Particularly notable is the case of Tian Yu, who survived her jump from a Foxconn dormitory in March 2010 and has been receiving care from campaign volunteers since July 2010. Tian Yu’s paralyzed body is an illustration of what we term “survival labour”: acquiring social and cultural capital from the informal circuit of labour, she became the face of the anti-Foxconn movement, mobilizing further awareness and activism. Figure 3 is the cover image of the Pun et al. book, showing Tian Yu in her wheelchair. She also lent her voice to the short film Deconstructing Foxconn (https://vimeo.com/17558439). Much more than a passive recipient of affective labour, Tian Yu and her family in rural Hubei also provide their own input, materially and immaterially. Since early 2011, they have been making handcrafts that are sold online as well as offline fair-trade stores and promoted through Weibo, China’s Twitter-like services (Qiu 2012).
Another transnational development is PhoneStory, a smart phone game produced by Molleindustria, a radical game designer. This is an educational game satirically addressing four issues in the hierarchical circuits: child labour used in extracting Coltan in Congo, Foxconn suicides in China, consumerism among iPhone users, and hazardous e-waste processing in Bangladesh. Originally the game was designed for gamers using either Apple’s App Store or Android Market (ie, Google Play), but within hours it was censored by App Store (Dredge 2011).
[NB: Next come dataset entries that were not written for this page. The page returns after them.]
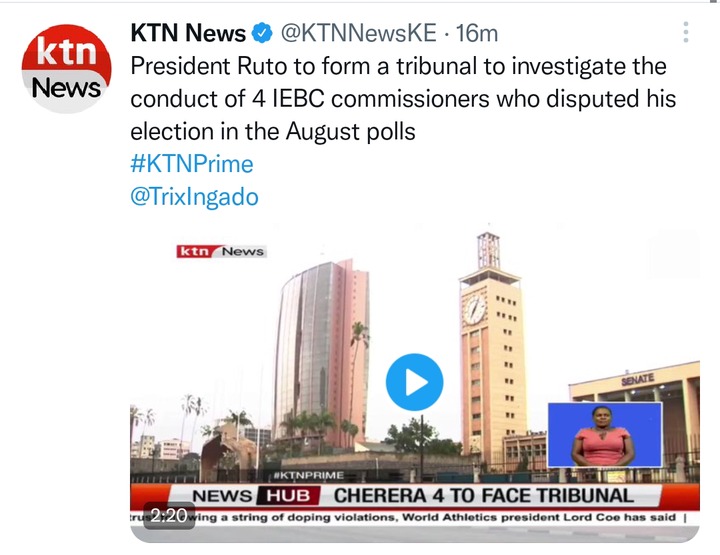
Task: Click the tweet text about President Ruto
Action: pos(403,99)
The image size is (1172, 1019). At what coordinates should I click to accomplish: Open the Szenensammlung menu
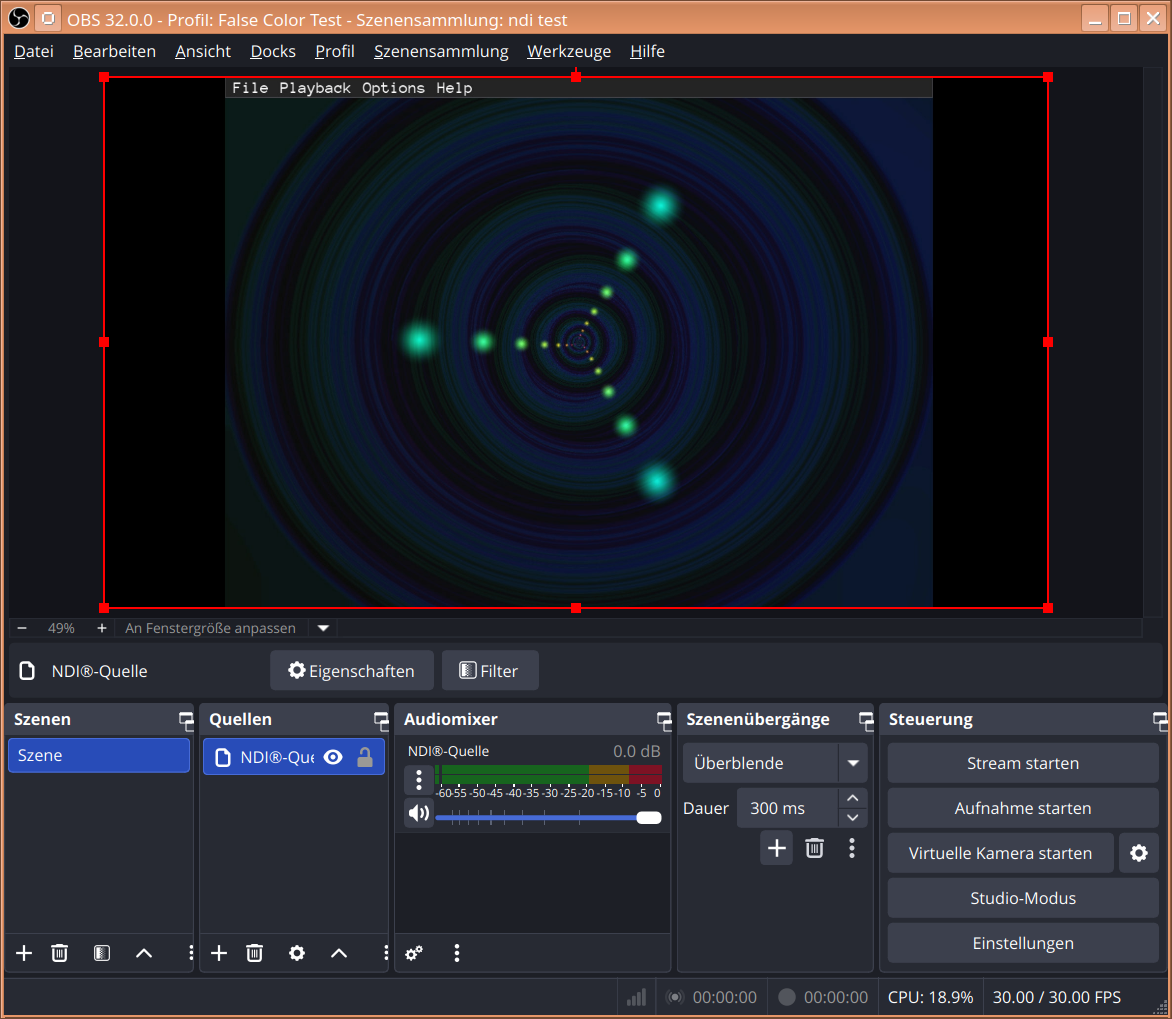click(x=441, y=51)
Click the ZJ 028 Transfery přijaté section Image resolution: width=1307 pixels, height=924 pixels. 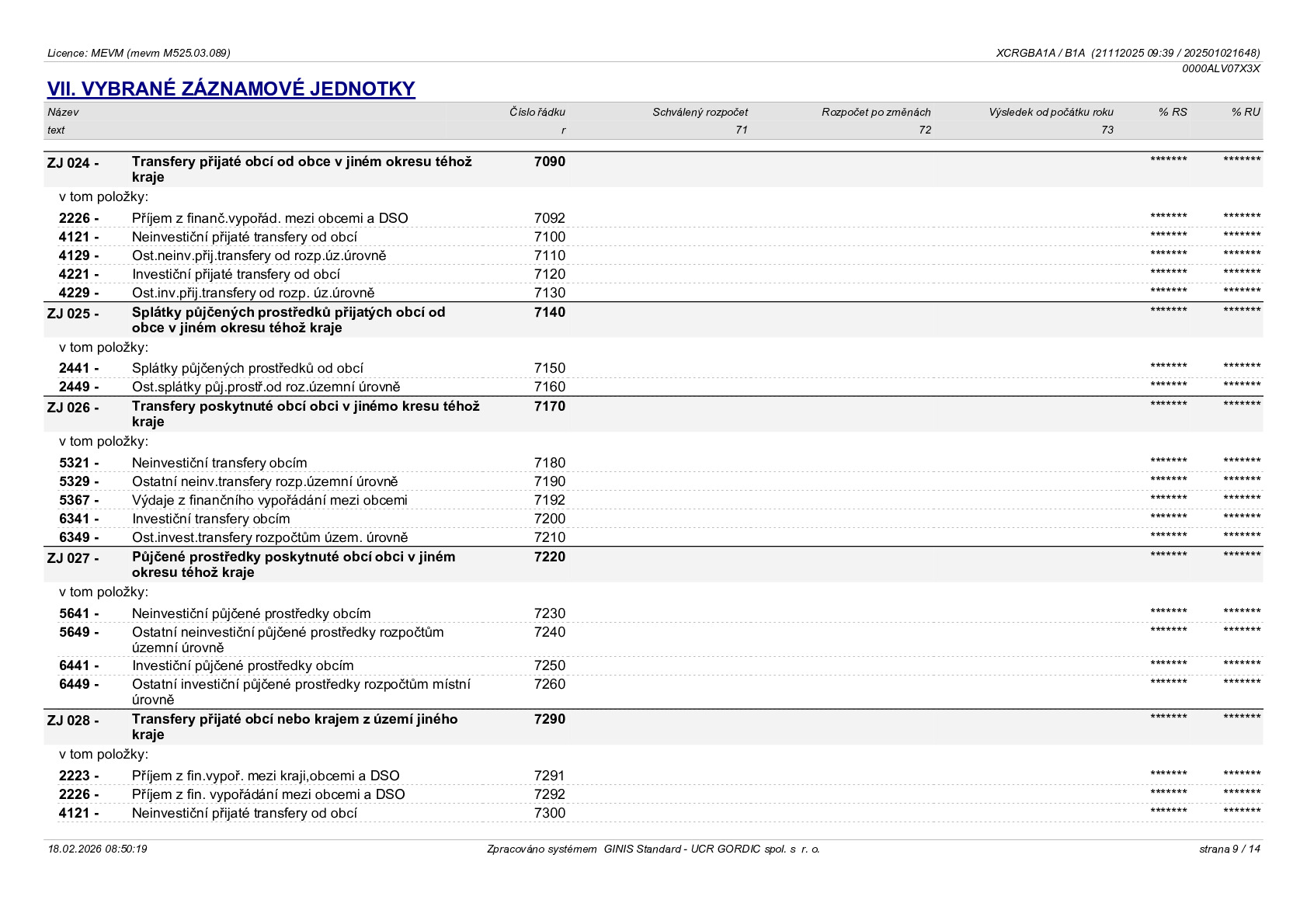coord(653,727)
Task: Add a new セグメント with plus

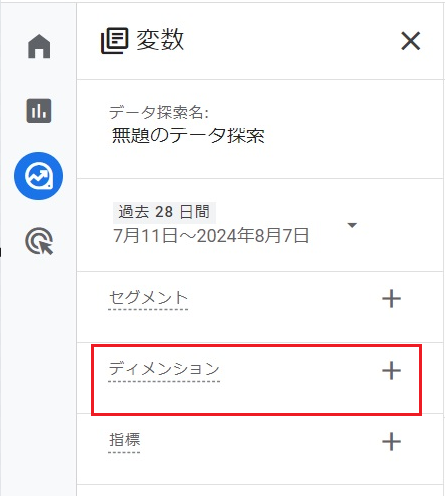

However, the Android Market sales still went well and Molleindustria was able to donate $6000 to Tian Yu via SACOM. Figure 4 shows the “business model” of this alternative gaming circuit, which has been successful, socially and commercially, by tapping in to Apple/iPhone fandom.
Figure 3: The Pun et al. (2011) book showing Tian Yu, a Foxconn survivor, in her wheel chair
Source: http://www.phonestory.org/
Figure 4: The business model of Molleindustria, a group of radical game designers who created the educational game PhoneStory to address in part the Foxconn tragedies
Source: Authors' collection
Figure 5: Mobile phone video image of security guards beating and threatening workers at one Foxconn gate
Finally, a growing trend since 2011 is the proliferation of user-generated content (UGC), especially in the form of mobile-phone images captured and shared by Foxconn workers themselves. This differs from the conventional pattern of NGOs, activists, or students speaking out for workers, or helping workers to disseminate content (Chan and Pun 2010). As a result, there are many more “raw” images from Foxconn workers. There is a growing genre of Internet videos showing Foxconn security guards beating up or threatening workers who dare to disobey.
Figure 5 shows a screen capture from a 4-minute video, which generated not only anger but also rumour about yet another clash at a Foxconn factory gate in June 2011. This is a moment of playbour short-circuit, where informal, online popular culture can be manipulated to serve the formal circuit of labour, cultivating fear among workers. This is Foxconn’s version of the “happy slapper”, when violent assaults are recorded on camera phones and shared online. However, not all these attempts to use the informal to serve the formal ended up being successful. For instance, during the worker uprising at Foxconn’s Taiyuan plant in September 2012, police and guards reportedly targeted workers who tried to record the event with their mobile phones (Mozur 2012b), showing that the short circuits move in both directions and Foxconn was significantly concerned about the consequences of these circulating video “rumours”.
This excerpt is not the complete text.